### WORK REQUIRED
Rewrite the records from the start down through the line containing "locate file is", switching every "screenshot" to "screen image" and changing nothing else.

======

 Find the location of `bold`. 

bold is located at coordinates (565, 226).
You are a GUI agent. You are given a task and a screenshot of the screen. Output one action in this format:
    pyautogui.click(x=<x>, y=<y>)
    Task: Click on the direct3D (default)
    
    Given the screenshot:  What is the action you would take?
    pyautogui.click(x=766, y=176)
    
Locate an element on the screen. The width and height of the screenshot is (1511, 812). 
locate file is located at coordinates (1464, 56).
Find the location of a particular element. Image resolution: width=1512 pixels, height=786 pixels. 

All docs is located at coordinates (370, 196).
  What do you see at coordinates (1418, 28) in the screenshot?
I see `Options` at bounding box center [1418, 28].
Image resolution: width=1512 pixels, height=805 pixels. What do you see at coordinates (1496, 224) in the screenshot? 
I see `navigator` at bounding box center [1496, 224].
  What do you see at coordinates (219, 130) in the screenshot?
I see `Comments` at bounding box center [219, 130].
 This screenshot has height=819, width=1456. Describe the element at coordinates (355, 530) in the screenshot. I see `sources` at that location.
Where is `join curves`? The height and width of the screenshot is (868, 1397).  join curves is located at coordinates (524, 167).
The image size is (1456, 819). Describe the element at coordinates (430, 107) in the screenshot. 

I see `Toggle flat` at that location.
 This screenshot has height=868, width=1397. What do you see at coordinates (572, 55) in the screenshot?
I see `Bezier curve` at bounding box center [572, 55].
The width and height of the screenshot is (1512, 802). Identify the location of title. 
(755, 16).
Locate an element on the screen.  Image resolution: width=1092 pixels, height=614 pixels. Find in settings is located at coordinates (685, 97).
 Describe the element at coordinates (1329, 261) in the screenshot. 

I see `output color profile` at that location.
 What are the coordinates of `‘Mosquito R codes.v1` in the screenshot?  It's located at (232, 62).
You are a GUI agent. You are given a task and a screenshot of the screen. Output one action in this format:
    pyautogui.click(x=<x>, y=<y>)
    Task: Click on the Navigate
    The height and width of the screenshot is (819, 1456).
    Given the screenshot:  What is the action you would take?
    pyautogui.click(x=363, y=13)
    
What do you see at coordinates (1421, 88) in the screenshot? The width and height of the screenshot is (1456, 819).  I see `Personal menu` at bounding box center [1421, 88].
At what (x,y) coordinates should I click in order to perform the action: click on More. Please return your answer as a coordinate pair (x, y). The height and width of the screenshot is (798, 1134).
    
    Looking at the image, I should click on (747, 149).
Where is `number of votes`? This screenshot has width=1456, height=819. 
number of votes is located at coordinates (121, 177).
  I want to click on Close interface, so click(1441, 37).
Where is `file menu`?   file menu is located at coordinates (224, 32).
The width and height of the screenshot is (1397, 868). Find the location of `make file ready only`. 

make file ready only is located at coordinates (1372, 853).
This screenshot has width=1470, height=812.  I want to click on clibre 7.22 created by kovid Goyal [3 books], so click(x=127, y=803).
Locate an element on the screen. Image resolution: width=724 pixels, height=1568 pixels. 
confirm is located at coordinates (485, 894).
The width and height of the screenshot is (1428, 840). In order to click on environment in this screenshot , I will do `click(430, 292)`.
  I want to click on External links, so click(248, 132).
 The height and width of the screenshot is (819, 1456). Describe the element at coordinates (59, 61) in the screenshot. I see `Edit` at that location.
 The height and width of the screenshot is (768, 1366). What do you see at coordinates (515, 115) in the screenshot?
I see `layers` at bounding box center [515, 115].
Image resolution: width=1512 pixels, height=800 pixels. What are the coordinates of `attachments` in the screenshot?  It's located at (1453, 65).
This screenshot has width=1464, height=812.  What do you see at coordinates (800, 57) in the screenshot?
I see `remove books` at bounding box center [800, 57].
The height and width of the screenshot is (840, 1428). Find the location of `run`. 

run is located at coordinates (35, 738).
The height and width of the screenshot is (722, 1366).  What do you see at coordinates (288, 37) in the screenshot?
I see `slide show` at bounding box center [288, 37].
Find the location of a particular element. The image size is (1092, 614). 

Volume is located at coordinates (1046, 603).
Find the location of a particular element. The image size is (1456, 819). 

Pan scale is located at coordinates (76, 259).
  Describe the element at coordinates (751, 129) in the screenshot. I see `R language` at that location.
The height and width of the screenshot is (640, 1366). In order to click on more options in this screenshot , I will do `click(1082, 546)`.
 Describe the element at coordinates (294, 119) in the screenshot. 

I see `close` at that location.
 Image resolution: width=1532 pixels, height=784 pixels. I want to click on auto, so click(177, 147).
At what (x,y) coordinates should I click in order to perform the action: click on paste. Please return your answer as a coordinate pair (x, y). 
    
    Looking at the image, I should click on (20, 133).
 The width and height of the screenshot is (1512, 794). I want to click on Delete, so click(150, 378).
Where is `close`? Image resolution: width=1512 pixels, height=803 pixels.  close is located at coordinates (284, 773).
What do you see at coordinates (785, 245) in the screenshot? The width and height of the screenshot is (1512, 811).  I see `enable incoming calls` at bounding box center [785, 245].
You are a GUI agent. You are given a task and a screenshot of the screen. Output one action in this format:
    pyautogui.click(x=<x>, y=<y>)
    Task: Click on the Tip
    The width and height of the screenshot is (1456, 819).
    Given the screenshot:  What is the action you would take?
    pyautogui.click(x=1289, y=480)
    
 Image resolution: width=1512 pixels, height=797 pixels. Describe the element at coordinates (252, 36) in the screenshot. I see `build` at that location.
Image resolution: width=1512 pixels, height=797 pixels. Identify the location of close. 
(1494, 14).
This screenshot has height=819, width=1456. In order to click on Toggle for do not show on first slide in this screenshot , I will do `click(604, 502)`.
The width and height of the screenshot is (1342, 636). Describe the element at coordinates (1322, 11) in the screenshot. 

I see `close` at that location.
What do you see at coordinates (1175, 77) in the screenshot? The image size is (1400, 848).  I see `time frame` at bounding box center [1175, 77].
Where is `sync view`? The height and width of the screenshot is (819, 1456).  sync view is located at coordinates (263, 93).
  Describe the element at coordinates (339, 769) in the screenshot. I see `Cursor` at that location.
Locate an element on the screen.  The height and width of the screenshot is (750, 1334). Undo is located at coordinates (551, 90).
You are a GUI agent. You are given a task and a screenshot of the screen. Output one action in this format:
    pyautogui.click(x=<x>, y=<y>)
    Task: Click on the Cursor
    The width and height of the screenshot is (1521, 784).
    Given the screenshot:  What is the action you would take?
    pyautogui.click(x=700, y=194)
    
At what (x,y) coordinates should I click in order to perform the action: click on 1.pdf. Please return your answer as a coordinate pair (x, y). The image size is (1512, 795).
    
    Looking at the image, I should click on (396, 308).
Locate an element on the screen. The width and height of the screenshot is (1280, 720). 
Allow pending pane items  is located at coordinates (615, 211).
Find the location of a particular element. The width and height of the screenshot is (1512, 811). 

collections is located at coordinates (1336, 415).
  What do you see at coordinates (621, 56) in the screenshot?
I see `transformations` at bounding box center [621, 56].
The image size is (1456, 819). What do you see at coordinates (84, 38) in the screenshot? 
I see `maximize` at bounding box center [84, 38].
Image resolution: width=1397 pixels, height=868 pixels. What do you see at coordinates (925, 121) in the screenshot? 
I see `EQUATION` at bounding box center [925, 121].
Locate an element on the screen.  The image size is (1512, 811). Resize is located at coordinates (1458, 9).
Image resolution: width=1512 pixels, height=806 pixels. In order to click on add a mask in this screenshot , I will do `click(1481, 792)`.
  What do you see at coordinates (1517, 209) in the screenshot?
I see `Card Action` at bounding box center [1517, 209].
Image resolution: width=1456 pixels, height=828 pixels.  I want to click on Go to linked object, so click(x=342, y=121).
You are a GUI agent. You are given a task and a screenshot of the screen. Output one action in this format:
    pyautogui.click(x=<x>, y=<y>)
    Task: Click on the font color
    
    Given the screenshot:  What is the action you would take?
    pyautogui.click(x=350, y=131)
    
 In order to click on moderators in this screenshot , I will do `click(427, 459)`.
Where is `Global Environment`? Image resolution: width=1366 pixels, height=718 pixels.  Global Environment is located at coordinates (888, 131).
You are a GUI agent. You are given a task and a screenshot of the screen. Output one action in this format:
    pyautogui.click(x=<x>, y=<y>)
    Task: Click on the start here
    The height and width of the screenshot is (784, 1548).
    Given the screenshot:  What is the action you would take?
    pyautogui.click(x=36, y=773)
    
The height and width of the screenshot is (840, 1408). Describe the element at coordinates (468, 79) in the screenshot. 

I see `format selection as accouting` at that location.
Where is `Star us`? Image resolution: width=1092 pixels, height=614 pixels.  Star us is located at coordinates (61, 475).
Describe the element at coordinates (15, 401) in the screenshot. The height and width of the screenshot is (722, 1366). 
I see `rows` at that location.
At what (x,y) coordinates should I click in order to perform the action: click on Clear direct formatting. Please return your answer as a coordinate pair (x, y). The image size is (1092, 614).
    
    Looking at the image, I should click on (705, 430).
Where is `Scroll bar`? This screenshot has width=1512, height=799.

======

### SOLUTION FOR THIS TASK
 Find the location of `bold`. 

bold is located at coordinates (565, 226).
You are a GUI agent. You are given a task and a screen image of the screen. Output one action in this format:
    pyautogui.click(x=<x>, y=<y>)
    Task: Click on the direct3D (default)
    
    Given the screen image:  What is the action you would take?
    pyautogui.click(x=766, y=176)
    
Locate an element on the screen. The width and height of the screen image is (1511, 812). 
locate file is located at coordinates (1464, 56).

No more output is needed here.